■ The problem: Entries must be copied exactly, with nothing left out.

(Items from a data source)
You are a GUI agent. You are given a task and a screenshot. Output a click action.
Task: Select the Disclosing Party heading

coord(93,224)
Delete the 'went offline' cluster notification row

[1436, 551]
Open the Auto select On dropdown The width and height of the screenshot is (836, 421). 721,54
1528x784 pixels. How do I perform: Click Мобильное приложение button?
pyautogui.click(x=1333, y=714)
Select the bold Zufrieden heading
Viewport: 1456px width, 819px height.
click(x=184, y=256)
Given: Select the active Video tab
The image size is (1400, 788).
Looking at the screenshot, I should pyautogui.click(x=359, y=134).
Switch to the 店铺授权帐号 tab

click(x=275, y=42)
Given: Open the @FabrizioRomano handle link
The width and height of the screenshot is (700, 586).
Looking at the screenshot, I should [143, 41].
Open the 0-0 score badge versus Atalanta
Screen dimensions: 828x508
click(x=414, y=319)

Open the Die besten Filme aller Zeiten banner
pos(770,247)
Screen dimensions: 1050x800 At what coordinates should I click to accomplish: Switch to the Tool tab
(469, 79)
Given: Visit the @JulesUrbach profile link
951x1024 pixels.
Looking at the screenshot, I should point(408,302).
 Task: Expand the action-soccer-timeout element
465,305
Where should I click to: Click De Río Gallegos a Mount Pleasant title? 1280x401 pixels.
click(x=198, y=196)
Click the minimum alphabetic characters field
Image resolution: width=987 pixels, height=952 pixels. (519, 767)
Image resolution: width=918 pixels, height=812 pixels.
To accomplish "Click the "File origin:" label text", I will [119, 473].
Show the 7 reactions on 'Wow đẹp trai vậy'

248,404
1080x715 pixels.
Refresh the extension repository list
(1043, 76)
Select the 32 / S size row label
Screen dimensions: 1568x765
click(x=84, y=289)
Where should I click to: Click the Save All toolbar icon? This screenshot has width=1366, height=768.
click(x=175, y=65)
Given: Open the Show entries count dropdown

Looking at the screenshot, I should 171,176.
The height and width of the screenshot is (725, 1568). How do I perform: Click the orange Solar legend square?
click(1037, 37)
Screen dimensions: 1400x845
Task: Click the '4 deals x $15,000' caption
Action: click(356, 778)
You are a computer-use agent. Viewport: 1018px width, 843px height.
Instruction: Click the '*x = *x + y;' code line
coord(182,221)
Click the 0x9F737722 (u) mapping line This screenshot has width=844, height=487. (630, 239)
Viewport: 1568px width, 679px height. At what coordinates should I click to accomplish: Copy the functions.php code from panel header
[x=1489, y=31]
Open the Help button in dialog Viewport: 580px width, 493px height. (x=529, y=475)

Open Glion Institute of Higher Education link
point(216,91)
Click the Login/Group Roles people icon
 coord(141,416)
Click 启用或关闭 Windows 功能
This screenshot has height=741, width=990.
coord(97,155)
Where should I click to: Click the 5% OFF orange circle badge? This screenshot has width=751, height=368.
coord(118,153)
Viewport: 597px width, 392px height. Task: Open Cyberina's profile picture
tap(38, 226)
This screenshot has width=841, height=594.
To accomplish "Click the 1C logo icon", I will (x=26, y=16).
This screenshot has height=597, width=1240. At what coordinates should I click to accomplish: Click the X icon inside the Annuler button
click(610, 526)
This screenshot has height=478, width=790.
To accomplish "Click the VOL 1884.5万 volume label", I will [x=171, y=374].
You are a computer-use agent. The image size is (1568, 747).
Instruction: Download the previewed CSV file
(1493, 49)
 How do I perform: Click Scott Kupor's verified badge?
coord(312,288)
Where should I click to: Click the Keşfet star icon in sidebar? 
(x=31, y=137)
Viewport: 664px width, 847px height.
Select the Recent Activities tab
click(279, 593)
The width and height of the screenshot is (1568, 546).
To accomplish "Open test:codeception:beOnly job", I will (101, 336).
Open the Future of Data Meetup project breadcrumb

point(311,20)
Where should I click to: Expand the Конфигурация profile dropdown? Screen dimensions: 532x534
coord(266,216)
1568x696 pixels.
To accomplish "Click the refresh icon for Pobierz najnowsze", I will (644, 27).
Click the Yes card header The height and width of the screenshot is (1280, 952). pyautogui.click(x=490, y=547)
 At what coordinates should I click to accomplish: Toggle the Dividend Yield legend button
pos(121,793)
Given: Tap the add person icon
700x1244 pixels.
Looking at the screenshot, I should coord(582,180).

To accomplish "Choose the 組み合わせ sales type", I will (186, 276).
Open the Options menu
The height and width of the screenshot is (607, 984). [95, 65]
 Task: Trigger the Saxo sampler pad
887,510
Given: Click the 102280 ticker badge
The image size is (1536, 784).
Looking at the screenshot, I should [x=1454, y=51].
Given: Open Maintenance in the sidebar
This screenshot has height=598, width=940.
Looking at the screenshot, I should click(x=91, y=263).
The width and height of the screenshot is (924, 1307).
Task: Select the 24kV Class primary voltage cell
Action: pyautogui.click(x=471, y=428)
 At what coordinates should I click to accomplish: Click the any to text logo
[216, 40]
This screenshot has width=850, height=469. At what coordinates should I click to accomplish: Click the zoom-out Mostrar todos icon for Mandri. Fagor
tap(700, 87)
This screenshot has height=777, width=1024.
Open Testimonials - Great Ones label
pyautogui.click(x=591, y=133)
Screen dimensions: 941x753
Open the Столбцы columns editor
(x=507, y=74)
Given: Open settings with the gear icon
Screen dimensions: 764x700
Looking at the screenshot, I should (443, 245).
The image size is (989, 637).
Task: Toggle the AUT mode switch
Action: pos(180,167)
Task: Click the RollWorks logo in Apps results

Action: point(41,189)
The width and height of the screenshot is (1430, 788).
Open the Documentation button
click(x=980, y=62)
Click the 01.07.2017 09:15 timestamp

■ Completed task:
You are a GUI agent. You are given a task and a screenshot. Output a click action.
Task: Select the Disclosing Party heading

coord(93,224)
Delete the 'went offline' cluster notification row

[1436, 551]
Open the Auto select On dropdown The width and height of the screenshot is (836, 421). 721,54
1528x784 pixels. How do I perform: Click Мобильное приложение button?
pyautogui.click(x=1333, y=714)
Select the bold Zufrieden heading
Viewport: 1456px width, 819px height.
click(x=184, y=256)
Given: Select the active Video tab
The image size is (1400, 788).
Looking at the screenshot, I should pyautogui.click(x=359, y=134).
Switch to the 店铺授权帐号 tab

click(x=275, y=42)
Given: Open the @FabrizioRomano handle link
The width and height of the screenshot is (700, 586).
Looking at the screenshot, I should [143, 41].
Open the 0-0 score badge versus Atalanta
Screen dimensions: 828x508
click(x=414, y=319)

Open the Die besten Filme aller Zeiten banner
pos(770,247)
Screen dimensions: 1050x800 At what coordinates should I click to accomplish: Switch to the Tool tab
(469, 79)
Given: Visit the @JulesUrbach profile link
951x1024 pixels.
Looking at the screenshot, I should point(408,302).
 Task: Expand the action-soccer-timeout element
465,305
Where should I click to: Click De Río Gallegos a Mount Pleasant title? 1280x401 pixels.
click(x=198, y=196)
Click the minimum alphabetic characters field
Image resolution: width=987 pixels, height=952 pixels. (519, 767)
Image resolution: width=918 pixels, height=812 pixels.
To accomplish "Click the "File origin:" label text", I will [119, 473].
Show the 7 reactions on 'Wow đẹp trai vậy'

248,404
1080x715 pixels.
Refresh the extension repository list
(1043, 76)
Select the 32 / S size row label
Screen dimensions: 1568x765
click(x=84, y=289)
Where should I click to: Click the Save All toolbar icon? This screenshot has width=1366, height=768.
click(x=175, y=65)
Given: Open the Show entries count dropdown

Looking at the screenshot, I should 171,176.
The height and width of the screenshot is (725, 1568). How do I perform: Click the orange Solar legend square?
click(1037, 37)
Screen dimensions: 1400x845
Task: Click the '4 deals x $15,000' caption
Action: click(356, 778)
You are a computer-use agent. Viewport: 1018px width, 843px height.
Instruction: Click the '*x = *x + y;' code line
coord(182,221)
Click the 0x9F737722 (u) mapping line This screenshot has width=844, height=487. (630, 239)
Viewport: 1568px width, 679px height. At what coordinates should I click to accomplish: Copy the functions.php code from panel header
[x=1489, y=31]
Open the Help button in dialog Viewport: 580px width, 493px height. (x=529, y=475)

Open Glion Institute of Higher Education link
point(216,91)
Click the Login/Group Roles people icon
 coord(141,416)
Click 启用或关闭 Windows 功能
This screenshot has height=741, width=990.
coord(97,155)
Where should I click to: Click the 5% OFF orange circle badge? This screenshot has width=751, height=368.
coord(118,153)
Viewport: 597px width, 392px height. Task: Open Cyberina's profile picture
tap(38, 226)
This screenshot has width=841, height=594.
To accomplish "Click the 1C logo icon", I will (x=26, y=16).
This screenshot has height=597, width=1240. At what coordinates should I click to accomplish: Click the X icon inside the Annuler button
click(610, 526)
This screenshot has height=478, width=790.
To accomplish "Click the VOL 1884.5万 volume label", I will [x=171, y=374].
You are a computer-use agent. The image size is (1568, 747).
Instruction: Download the previewed CSV file
(1493, 49)
 How do I perform: Click Scott Kupor's verified badge?
coord(312,288)
Where should I click to: Click the Keşfet star icon in sidebar? 
(x=31, y=137)
Viewport: 664px width, 847px height.
Select the Recent Activities tab
click(279, 593)
The width and height of the screenshot is (1568, 546).
To accomplish "Open test:codeception:beOnly job", I will (101, 336).
Open the Future of Data Meetup project breadcrumb

point(311,20)
Where should I click to: Expand the Конфигурация profile dropdown? Screen dimensions: 532x534
coord(266,216)
1568x696 pixels.
To accomplish "Click the refresh icon for Pobierz najnowsze", I will (644, 27).
Click the Yes card header The height and width of the screenshot is (1280, 952). pyautogui.click(x=490, y=547)
 At what coordinates should I click to accomplish: Toggle the Dividend Yield legend button
pos(121,793)
Given: Tap the add person icon
700x1244 pixels.
Looking at the screenshot, I should coord(582,180).

To accomplish "Choose the 組み合わせ sales type", I will (186, 276).
Open the Options menu
The height and width of the screenshot is (607, 984). [95, 65]
 Task: Trigger the Saxo sampler pad
887,510
Given: Click the 102280 ticker badge
The image size is (1536, 784).
Looking at the screenshot, I should [x=1454, y=51].
Given: Open Maintenance in the sidebar
This screenshot has height=598, width=940.
Looking at the screenshot, I should click(x=91, y=263).
The width and height of the screenshot is (924, 1307).
Task: Select the 24kV Class primary voltage cell
Action: pyautogui.click(x=471, y=428)
 At what coordinates should I click to accomplish: Click the any to text logo
[216, 40]
This screenshot has width=850, height=469. At what coordinates should I click to accomplish: Click the zoom-out Mostrar todos icon for Mandri. Fagor
tap(700, 87)
This screenshot has height=777, width=1024.
Open Testimonials - Great Ones label
pyautogui.click(x=591, y=133)
Screen dimensions: 941x753
Open the Столбцы columns editor
(x=507, y=74)
Given: Open settings with the gear icon
Screen dimensions: 764x700
Looking at the screenshot, I should (443, 245).
The image size is (989, 637).
Task: Toggle the AUT mode switch
Action: pos(180,167)
Task: Click the RollWorks logo in Apps results

Action: point(41,189)
The width and height of the screenshot is (1430, 788).
Open the Documentation button
click(x=980, y=62)
Click the 01.07.2017 09:15 timestamp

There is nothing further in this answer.